Korzystny raport pierwszej spółki ze średniej Dow Jones publikującej wyniki to dobry prognostyk przed kolejnymi sprawozdaniami. Inwestorzy mają co do nich sporo obaw - analitycy oczekują, że wśród firm z S&P?500 zyski zmalały w II?kwartale aż o 34 proc. Akcje Alcoa drożały wczoraj o ponad 4 proc.

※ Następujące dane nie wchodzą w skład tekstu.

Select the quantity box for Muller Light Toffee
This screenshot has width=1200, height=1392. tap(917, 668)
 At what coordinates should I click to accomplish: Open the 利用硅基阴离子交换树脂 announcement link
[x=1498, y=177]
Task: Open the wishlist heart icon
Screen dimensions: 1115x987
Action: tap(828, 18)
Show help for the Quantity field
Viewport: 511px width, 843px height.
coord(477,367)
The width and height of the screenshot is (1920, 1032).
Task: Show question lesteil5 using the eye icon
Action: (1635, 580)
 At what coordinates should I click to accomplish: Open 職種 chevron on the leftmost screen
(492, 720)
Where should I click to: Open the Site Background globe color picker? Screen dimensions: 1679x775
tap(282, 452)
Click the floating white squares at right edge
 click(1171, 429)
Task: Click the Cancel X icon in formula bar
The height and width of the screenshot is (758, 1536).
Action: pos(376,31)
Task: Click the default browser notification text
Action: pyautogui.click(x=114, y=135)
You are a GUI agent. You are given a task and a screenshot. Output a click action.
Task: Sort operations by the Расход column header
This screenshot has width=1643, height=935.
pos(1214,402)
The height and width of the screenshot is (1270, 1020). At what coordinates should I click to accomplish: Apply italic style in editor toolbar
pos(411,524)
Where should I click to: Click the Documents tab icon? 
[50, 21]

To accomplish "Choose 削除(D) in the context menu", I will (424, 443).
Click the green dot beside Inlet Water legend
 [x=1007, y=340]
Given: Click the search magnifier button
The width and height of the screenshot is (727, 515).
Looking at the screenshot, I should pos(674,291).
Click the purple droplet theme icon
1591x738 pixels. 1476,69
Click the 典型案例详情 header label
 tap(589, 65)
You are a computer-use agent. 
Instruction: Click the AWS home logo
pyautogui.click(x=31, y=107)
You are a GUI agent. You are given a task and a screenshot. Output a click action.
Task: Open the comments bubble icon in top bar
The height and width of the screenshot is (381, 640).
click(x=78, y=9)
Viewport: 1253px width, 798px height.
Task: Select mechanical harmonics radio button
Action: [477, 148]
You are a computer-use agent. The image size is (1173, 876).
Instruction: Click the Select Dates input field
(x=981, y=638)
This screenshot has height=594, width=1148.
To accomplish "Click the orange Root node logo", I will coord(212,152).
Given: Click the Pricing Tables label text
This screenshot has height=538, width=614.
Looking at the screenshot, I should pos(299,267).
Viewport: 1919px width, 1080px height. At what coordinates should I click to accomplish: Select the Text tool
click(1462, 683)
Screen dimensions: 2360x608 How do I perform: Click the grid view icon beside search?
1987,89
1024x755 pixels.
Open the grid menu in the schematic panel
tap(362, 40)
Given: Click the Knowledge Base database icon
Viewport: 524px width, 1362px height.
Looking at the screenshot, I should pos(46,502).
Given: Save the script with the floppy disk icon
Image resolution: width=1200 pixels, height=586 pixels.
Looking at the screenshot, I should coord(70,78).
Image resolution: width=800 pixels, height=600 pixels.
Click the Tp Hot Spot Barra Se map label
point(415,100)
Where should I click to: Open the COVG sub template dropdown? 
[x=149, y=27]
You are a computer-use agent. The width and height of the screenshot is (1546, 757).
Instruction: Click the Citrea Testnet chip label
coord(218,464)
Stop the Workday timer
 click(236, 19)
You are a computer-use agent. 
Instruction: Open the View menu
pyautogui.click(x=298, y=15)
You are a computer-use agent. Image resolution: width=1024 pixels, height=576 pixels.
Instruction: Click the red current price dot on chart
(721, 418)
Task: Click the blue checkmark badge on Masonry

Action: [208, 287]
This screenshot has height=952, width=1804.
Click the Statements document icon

Do pewnego momentu razem z nimi w górę szły także ceny akcji spółek paliwowych, którym pomagała zwyżka notowań ropy naftowej. Potem jednak ceny ropy spadły poniżej 60 USD za baryłkę i odbiło się to negatywnie na całym rynku akcji. Na początku sesji dobrze też sobie radziły banki po podniesieniu rekomendacji dla Goldman Sachs przez Bank of America. Notowania tego pierwszego rosły o 4 proc. Indeksy na starcie sesji podbiła w USA publikacja danych o nowych bezrobotnych. W zeszłym tygodniu zarejestrowało się ich najmniej od stycznia.
W?Europie notowania zakończyły się umiarkowanymi zwyżkami indeksów, co po serii strat musi cieszyć. Na części giełd spadki trwały od ponad tygodnia.
Na rynkach surowcowych największym wydarzeniem był wczoraj spadek cen ropy naftowej poniżej 60 USD za baryłkę. Tak nisko były one ostatnio 26 maja.